The case of British Telcom will be used in order to prove the evidence of provided research and theory.
Beginning in the late 1980s, there has been a great deal of research on what exactly customer relationship management means and on what exactly a firm should be doing to implement such an orientation. Information technology offered firms a way to obtain, process, and use individual customer information so that firms would be able to personalize customer experiences. Some scholars have called it "market orientation." (Armstrong, Cowan, Vickers, 2005:195 )One set of researchers suggested that customer orientation is a subset of market orientation. Their definition for market orientation is "the set of cross-functional processes and activities directed at creating and satisfying customers through continuous needs-assessment." ( John, 2003: 11). Following their lead, market orientation has been treated as being composed of three components: customer orientation, competitor orientation, and interfunctional coordination.

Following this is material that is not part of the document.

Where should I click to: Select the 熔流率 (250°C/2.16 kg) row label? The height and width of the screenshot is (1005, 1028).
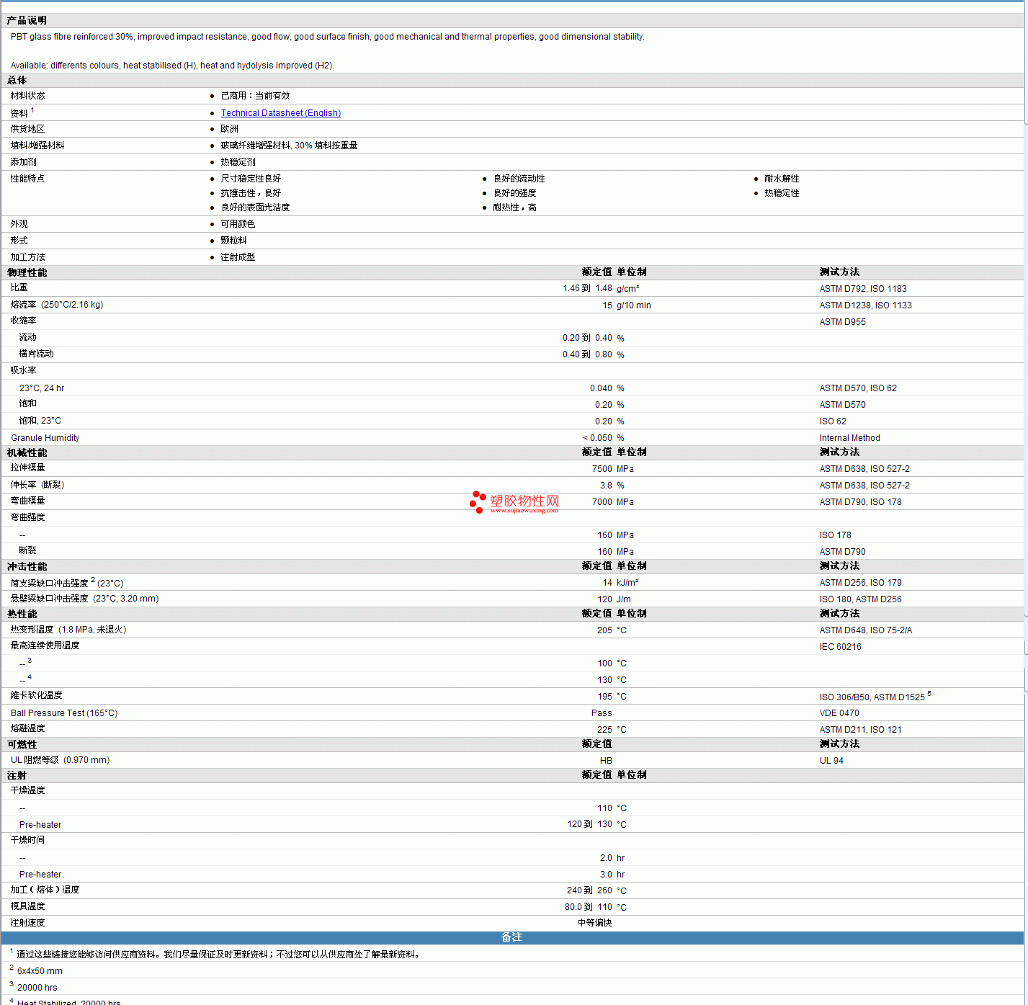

Can the terms customer orientation and market orientation be used interchangeably If we accept the definition of a "market" (Ennew, Binks, 2003:220) as being a set of potential customers and treat the terms market and customer as synonymous except for the level of aggregation in numbers, then we can use the terms interchangeably. Such an argument does not necessarily negate the three-component structure of the concept of customer focus. To be truly customer focused, the firm has to be driven by the goal of providing the customer with the high-est level of satisfaction. This implies that the firm concentrates on how the customer is better served (by the firm) compared to the competitive offerings and that all processes and activities in the entire firm are integrated and coordinated to accomplish this goal. The customer-focused firm has all aspects of the firm directed at providing the superior product to the customer.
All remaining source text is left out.